Figure 1. The thermodynamic equilibrium relationship between the calcium ions in solution ((a) deionized water [7], (b) 6 mol/L ammonium nitrate solution [13]) and the average Ca/Si molar ratio of solid products in hardened Portland cement paste. (For (a), different symbols denote experimental data from various literature sources, and the solid line represents the fitted curve.).

Previous studies [14,15,16] on calcium leaching have mainly focused on soft-water conditions. In contrast, research on marine-exposed concrete has predominantly emphasized chloride ingress due to its role in steel corrosion [17,18,19]. However, calcium leaching remains a fundamental degradation mechanism in both environments and should not be neglected [20]. Experimental observations have demonstrated a strong correlation between calcium leaching and chloride penetration, with similar penetration depths reported in marine-exposed concrete [21,22,23,24]. The presence of chloride ions can significantly modify the solubility of calcium-bearing phases, indicating that calcium leaching behavior in marine environments differs substantially from that in pure water systems [25,26,27].

Numerous studies have confirmed that saline solutions enhance the decalcification of cement hydrates [3,28,29]. The solubility of portlandite increases with chloride concentration, reaching a maximum value approximately 138% higher than that in deionized water at a chloride concentration of 0.5 mol/L [28]. This enhancement has been attributed to the formation of weak calcium–chloride complexes [29]. In deionized water, dissolution of C-S-H gel occurs incongruently, and the equilibrium calcium concentration depends on its Ca/Si ratio [30,31]. This behavior persists in NaCl solutions, although calcium solubility is elevated [28,29,32]. Sugiyama [32] observed that sodium sorbed onto the C-S-H phases and some sodium replaced calcium in C-S-H so that the release of calcium was enhanced. Hill et al. [33] compared the effect of salt cation type (Li, Na, and K) on the dissolution of C-S-H; anomalously high calcium concentrations were observed in the presence of LiCl. Such replacement is ruled by the effective cation exchangeable sites in C-S-H gel, where sodium is present exclusively and in higher quantities at low C/S ratios than at high ones [34,35]. Experiments also show that the effect of NaCl concentration on the enhancement of calcium release from C-S-H gels is stronger at a lower C/S ratio [32], which even gives higher Ca concentrations at high NaCl levels (>0.3 mol/L) than the one with a higher C/S [33]. Tao et al. [3] explained it from the perspective of dissolution free energy: the thermodynamic characteristics of Ca dissolution in seawater are similar to those in pure water but with lower free energy, and C-S-H with higher C/S features lower dissolution free energy.

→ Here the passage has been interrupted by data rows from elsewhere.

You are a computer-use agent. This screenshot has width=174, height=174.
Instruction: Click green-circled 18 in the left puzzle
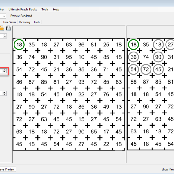pos(19,45)
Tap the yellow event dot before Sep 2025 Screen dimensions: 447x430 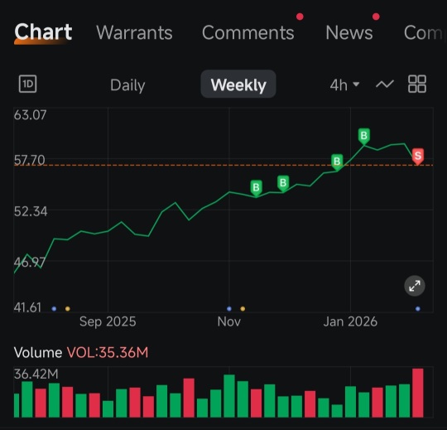click(x=68, y=309)
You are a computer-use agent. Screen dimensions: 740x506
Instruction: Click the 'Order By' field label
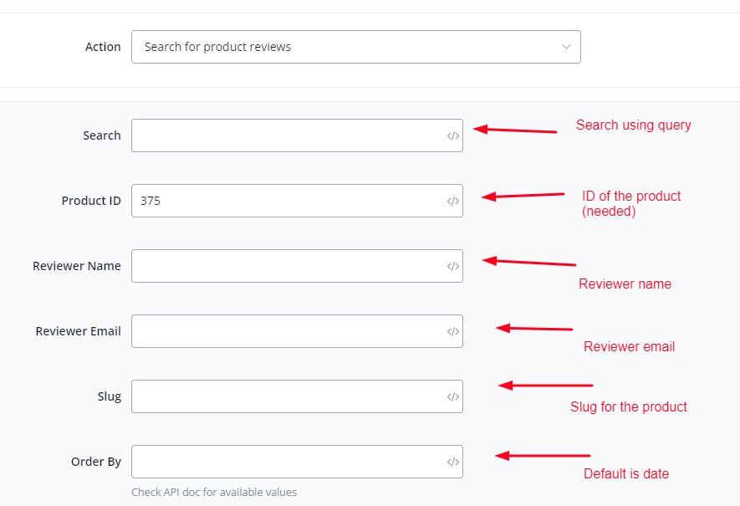pos(96,462)
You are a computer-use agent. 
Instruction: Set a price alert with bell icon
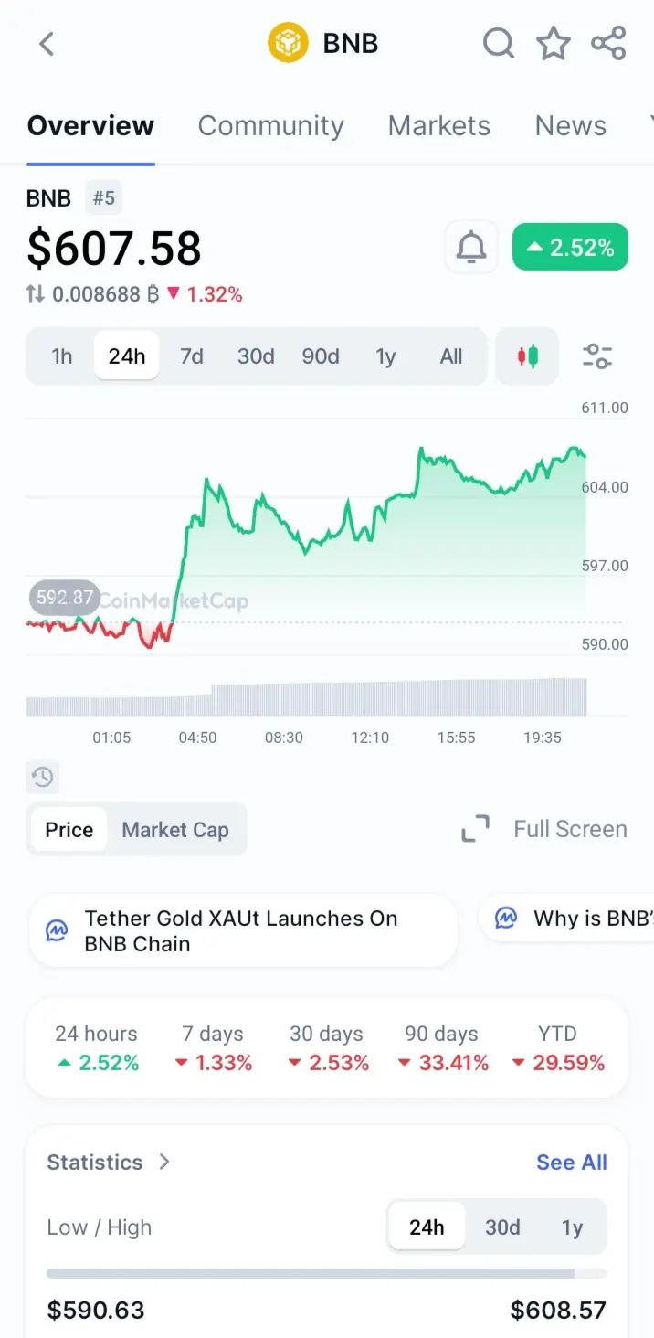point(471,247)
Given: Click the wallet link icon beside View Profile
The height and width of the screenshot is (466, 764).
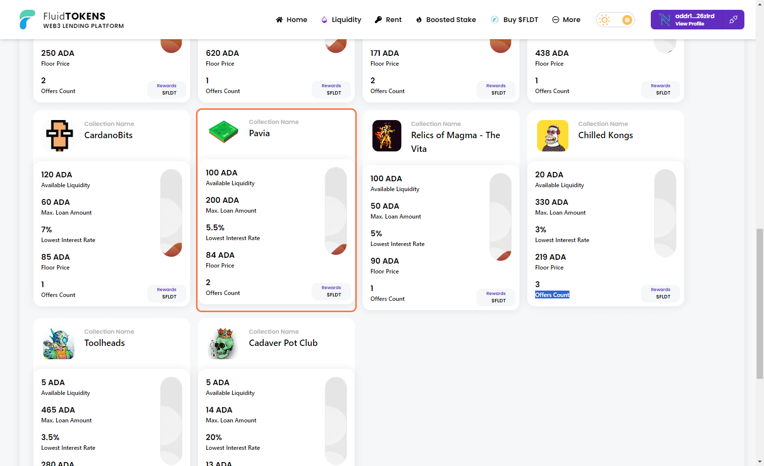Looking at the screenshot, I should tap(733, 20).
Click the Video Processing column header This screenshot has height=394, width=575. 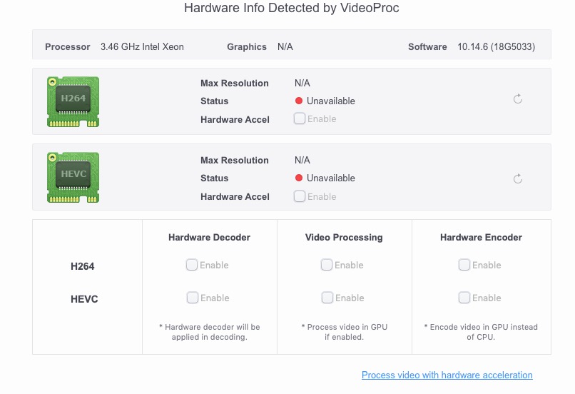[x=344, y=237]
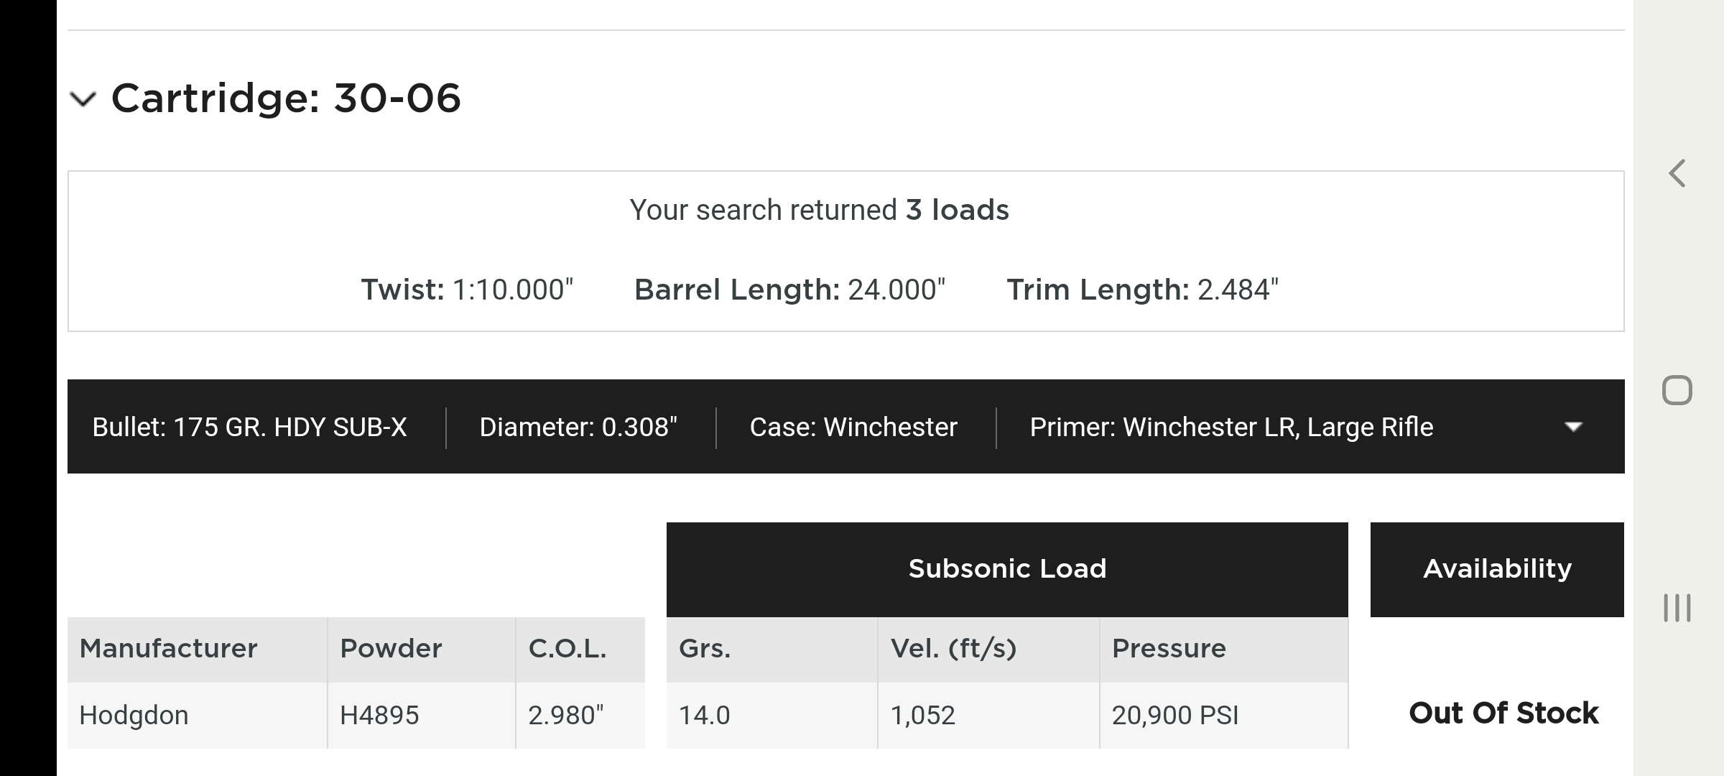Screen dimensions: 1724x776
Task: Click the Availability column header
Action: pos(1497,569)
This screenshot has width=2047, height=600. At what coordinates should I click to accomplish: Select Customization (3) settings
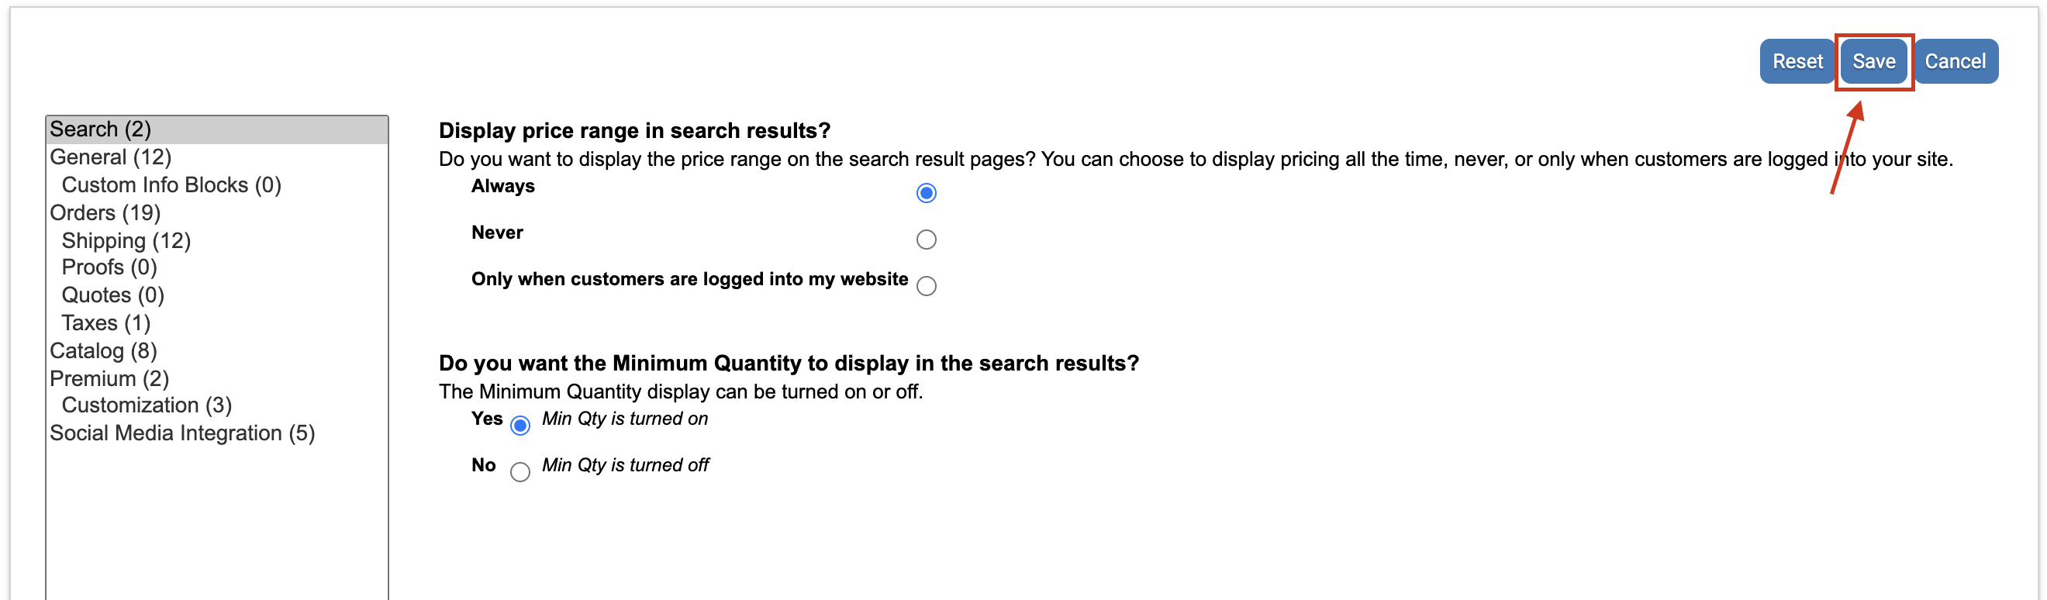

In addition to Na⁺ and Cl⁻, seawater contains other ions such as Mg²⁺ and SO₄²⁻, which can further alter the thermodynamic behavior of calcium dissolution [25,26]. Magnesium, especially in combination with sulfate, has a particularly detrimental effect on cement stability [28,36]. Although the penetration depth of Mg²⁺ and SO₄²⁻ is generally limited, these ions can rapidly react with cement hydrates, leading to the formation of brucite and magnesium silicate hydrate (M-S-H), accompanied by extensive calcium release [20,37,38].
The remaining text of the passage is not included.